Aunque sabe que no debe hacer esa llamada, Gonzalo se pone de pie, camina al teléfono y marca el número de la casa de su hermano. Es lunes, Ignacio debería de estar en el banco, piensa. Contesta, por favor, Zoe. Necesito oír tu voz, saber que tú también piensas en mí.
– ¿Sí, diga? -escucha Gonzalo una voz de mujer mayor. Debo de haberme equivocado, piensa. Vuelve a marcar. Contesta la misma voz.
– ¿Quién habla? -pregunta él.
– ¿Quién es usted? -pregunta, desconfiada, la mujer.
– Yo soy el hermano de Ignacio -dice Gonzalo, sin pensarlo-. ¿Y usted?
– Yo soy la señora de la limpieza.
– ¿Está Zoe?
– Sí, la señora está en su escritorio.
– Páseme con ella, por favor.
– Voy a ver si puede acercarse -dice la mujer con frialdad.

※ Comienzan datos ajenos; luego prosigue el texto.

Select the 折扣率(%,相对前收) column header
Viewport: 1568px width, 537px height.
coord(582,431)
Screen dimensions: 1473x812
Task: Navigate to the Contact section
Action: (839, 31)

Gonzalo se queda pensando en lo que ha dicho hace un instante: yo soy el hermano de Ignacio. Le duele reconocer que, bajo presión, se define de esa manera, como el hermano de Ignacio. Nunca seré yo mismo, piensa. Siempre seré el hermano de Ignacio. No conseguiré que Ignacio sea conocido como el hermano de Gonzalo. Yo siempre seré su hermanito menor, el pintor bohemio, el que se gasta la plata del banquero respetado y exitoso que es su hermano mayor. Sólo soy eso, carajo: el hermano de Ignacio. Soy un pobre diablo. Ignacio tiene razón cuando me dice que soy un perdedor. Sólo un perdedor llamaría un lunes a las dos de la tarde a casa de su hermano con intenciones de seducir a su cuñada. Pero está en mi naturaleza: me acepto como un perdedor, como el hermano de Ignacio, como el hermano de Ignacio que quiere tirarse a su cuñada.

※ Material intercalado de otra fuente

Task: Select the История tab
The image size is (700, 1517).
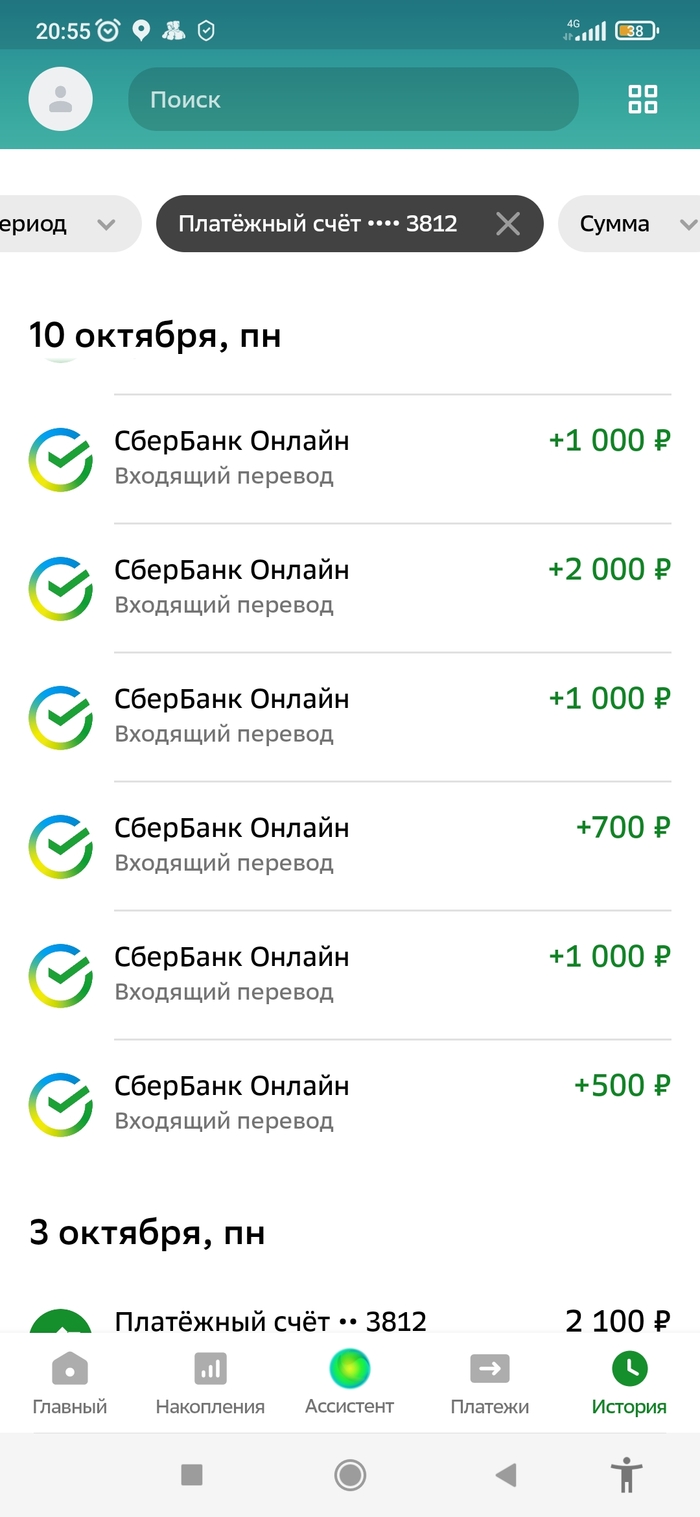Action: (629, 1383)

– Gonzalo -dice Zoe, en voz baja, cuando se pone al teléfono, y al decir el nombre de su cuñado ha sentido un oscuro placer-. Qué sorpresa. Te hacía pintando a estas horas.
– No puedo -dice él, aliviado de sentir esa voz cálida y saber así que Zoe no está molesta por la llamada que le hizo la otra noche, borracho-. Sólo quería saludarte y disculparme.